The diplomat, who said Ashton would visit Tehran March 9-10, demanded anonymity because his information was confidential.

In a joint statement at the end of the three-day talks, officials for both sides said they would meet again in Vienna on March 17, continuing a process likely to take at least six months and probably longer.

Expectations had been modest as the talks started Tuesday. The announcement of an agreement on future talks appeared aimed in part to raise hopes that the negotiations had a chance to succeed.

Iranian Foreign Minister Mohammad Javad Zarif, who came to the talks vowing that Iran would never strip down its nuclear facilities, was smiling and relaxed as he read out the joint statement.

But in a message apparently intended for skeptics at home who fear that Iran will give up too much, he told state TV afterward that his nation would “not close down any site.”

The six on the other side of the table — the United States, Russia, China, Britain, France and Germany — want Tehran to agree to significant cuts in its nuclear program.

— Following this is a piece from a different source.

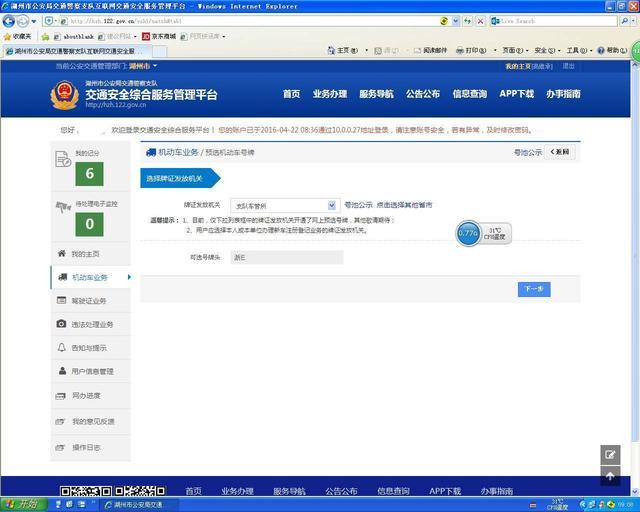Select the camera icon for 违法处理业务
Viewport: 640px width, 512px height.
click(61, 324)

Iran opposes cuts, saying its program is not aimed at building weapons. The United States and its partners say Iran must accept an agreement if it wants an end to the sanctions crippling its economy.

“We have… identified all of the issues we need to address for a comprehensive and final agreement,” said Ashton, who convened the negotiations.

“It won’t be easy, but we’ve gotten off to a good start,” she said in a statement read later in Farsi by Zarif.

The talks are designed to build on a first-step deal that commits Iran to initial nuclear curbs in return for some easing of sanctions. The deal can be extended by mutual consent after six months.

Under terms of that accord, Iran has already begun to carry out a series of steps. These include diluting or converting its stockpile of higher enriched uranium and not to make any more for the next six months.

Iran also agreed not to increase its stockpile of lower-enriched uranium and not to set up new centrifuges at its enrichment plants, as well as to allow rigorous oversight by the UN nuclear agency.

Sanctions being suspended during this interim agreement include those on Iran’s petrochemical exports, its trade in gold and precious metals, its car industry and the supply of parts for Iran’s civil aviation industry. No new sanctions will be imposed while the first-step deal remains in effect.